A squish is a platonic crush.

The key word being, action.

Heh, heh. Talk about still coming out, will you. I haven’t actually told this to my mom yet, though, we did get in a huge discussion about a word that I’m about to use earlier today.

I identify as three types of romantic. Panromantic because I find people attractive not based on gender or lack there of, but on personality. Lithromantic because I am attracted to people, whether it be because they are aesthetically or mentally pleasing, but don’t wish to pursue a relationship with romantic action with them. And platonicromantic because I want somebody I like as a friend, that I’m platonic with, to be in a relationship with romantic action but not romantic feelings or attraction.

Because two of these are new words for people out there, and my mother, I am going to explain.

Lithromantic means you feel attraction but not a desire, need, or want to have a romantic relationship, returned feelings, or romance with.

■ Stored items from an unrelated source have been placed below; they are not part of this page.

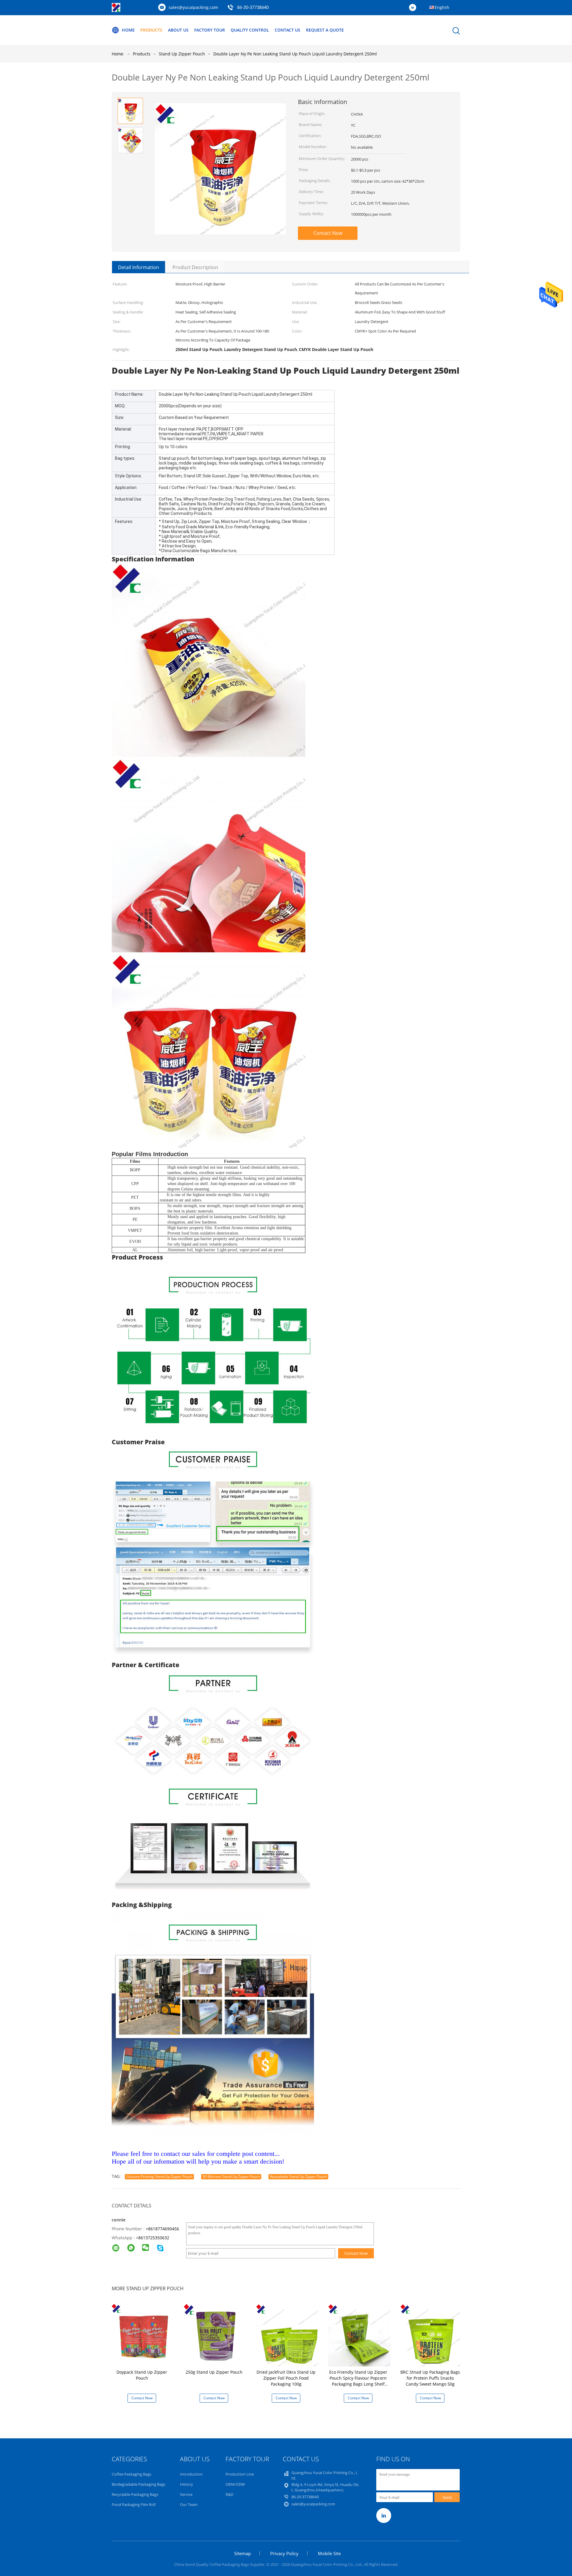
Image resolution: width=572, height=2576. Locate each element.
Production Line (240, 2474)
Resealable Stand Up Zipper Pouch (298, 2176)
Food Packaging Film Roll (134, 2504)
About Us (178, 30)
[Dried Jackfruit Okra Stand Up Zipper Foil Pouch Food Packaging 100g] (287, 2335)
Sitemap (242, 2553)
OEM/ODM (235, 2484)
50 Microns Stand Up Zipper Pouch (231, 2176)
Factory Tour (209, 30)
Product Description (195, 267)
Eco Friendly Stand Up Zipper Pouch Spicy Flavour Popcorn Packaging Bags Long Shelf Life (358, 2381)
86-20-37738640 (253, 8)
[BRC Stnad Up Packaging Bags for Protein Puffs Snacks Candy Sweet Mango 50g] (431, 2335)
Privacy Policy (284, 2553)
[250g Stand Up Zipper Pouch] (215, 2335)
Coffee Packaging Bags (131, 2474)
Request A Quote (325, 30)
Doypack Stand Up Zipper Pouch (141, 2375)
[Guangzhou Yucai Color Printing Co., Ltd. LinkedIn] (414, 7)
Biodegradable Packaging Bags (138, 2484)
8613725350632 (153, 2237)
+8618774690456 (162, 2229)
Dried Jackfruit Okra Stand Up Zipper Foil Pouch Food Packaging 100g (286, 2378)
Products (151, 30)
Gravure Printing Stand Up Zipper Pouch (159, 2176)
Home (128, 30)
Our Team (189, 2504)
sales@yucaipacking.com (193, 7)
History (186, 2484)
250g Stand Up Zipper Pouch (214, 2372)
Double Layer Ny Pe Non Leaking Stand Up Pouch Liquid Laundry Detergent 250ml (295, 54)
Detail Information (138, 267)
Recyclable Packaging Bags (135, 2494)
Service (186, 2494)
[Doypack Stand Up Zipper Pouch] (143, 2335)
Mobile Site (329, 2553)
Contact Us (287, 30)
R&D (229, 2494)
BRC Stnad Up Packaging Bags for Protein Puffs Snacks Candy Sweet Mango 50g (430, 2378)
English (442, 7)
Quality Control (250, 30)
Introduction (191, 2474)
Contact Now (327, 233)
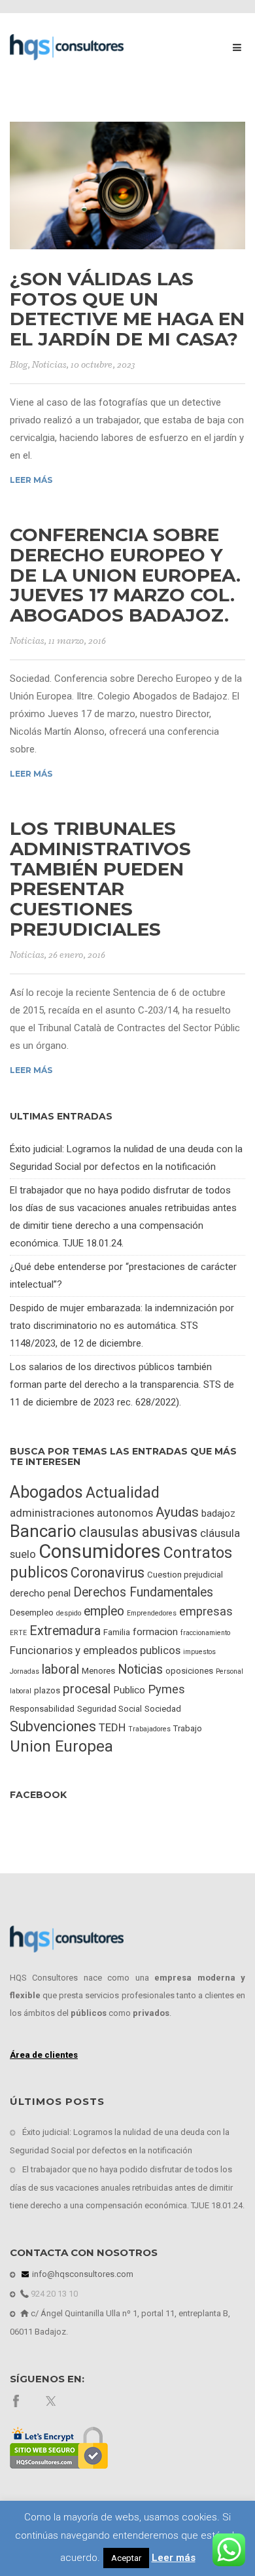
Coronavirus (107, 1572)
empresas (206, 1611)
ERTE (18, 1633)
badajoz (218, 1513)
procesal (86, 1689)
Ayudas (177, 1512)
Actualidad (123, 1493)
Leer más (31, 480)
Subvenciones (53, 1726)
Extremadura (65, 1630)
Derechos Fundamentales (143, 1592)
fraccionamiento (205, 1633)
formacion (155, 1632)
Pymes (166, 1689)
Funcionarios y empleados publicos (95, 1650)
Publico (129, 1690)
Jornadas (24, 1671)
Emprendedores (152, 1613)
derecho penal (40, 1593)
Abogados (46, 1492)
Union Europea (61, 1746)
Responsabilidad (42, 1709)
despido (68, 1613)
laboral (60, 1669)
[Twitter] (52, 2400)
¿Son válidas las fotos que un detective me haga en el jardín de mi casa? (127, 309)
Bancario (43, 1531)
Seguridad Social (109, 1709)
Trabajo (187, 1728)
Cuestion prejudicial (185, 1574)
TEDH (112, 1727)
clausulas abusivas (138, 1532)
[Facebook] (16, 2400)
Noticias (49, 365)
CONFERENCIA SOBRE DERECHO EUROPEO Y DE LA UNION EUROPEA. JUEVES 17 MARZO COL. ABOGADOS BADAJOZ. (125, 574)
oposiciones (189, 1671)
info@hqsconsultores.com (81, 2274)
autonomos (125, 1512)
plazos (47, 1690)
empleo (104, 1611)
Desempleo (32, 1612)
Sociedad (162, 1709)
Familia (116, 1632)
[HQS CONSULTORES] (67, 46)
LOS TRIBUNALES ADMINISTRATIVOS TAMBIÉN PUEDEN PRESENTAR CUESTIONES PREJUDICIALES (100, 878)
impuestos (199, 1652)
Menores (98, 1671)
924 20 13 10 (53, 2294)
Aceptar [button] (126, 2558)
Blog (18, 365)
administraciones (52, 1512)
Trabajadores (149, 1729)
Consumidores (100, 1551)
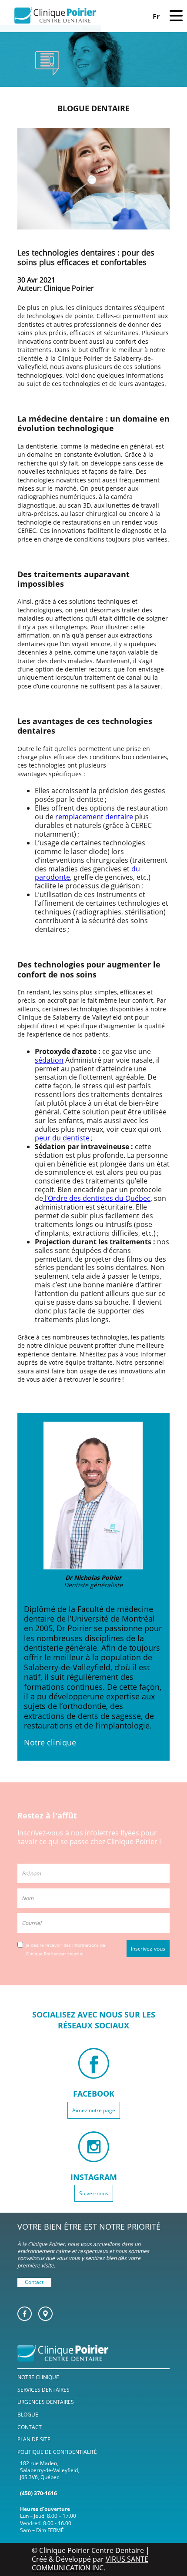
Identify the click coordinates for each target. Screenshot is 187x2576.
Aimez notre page (93, 2110)
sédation (49, 1060)
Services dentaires (43, 2389)
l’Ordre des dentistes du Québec (96, 1198)
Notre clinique (50, 1742)
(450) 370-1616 (38, 2492)
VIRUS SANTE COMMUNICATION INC (90, 2563)
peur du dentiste (62, 1138)
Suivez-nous (93, 2193)
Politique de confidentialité (57, 2452)
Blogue (27, 2414)
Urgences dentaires (45, 2402)
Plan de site (33, 2439)
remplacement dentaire (94, 816)
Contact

Platonicromantic means you want somebody you’re just friends with to do romantic things with you such as dates, cuddling, kissing perhaps, and other romantic things with, but isn’t romantic.

So like I said, action is the key word.

So… um… this is actually kind of terrifying. Coming out. In a blog post. Well. Mom? What say you? Answer it by answering this:

How is the bridge today? The bridge is strong and stable while the new bridge is being built, dear.

2 Responses to "Of Coming Out and Such…"

Keep up the solid work of self discovery and becoming your own person! You are in my prayers!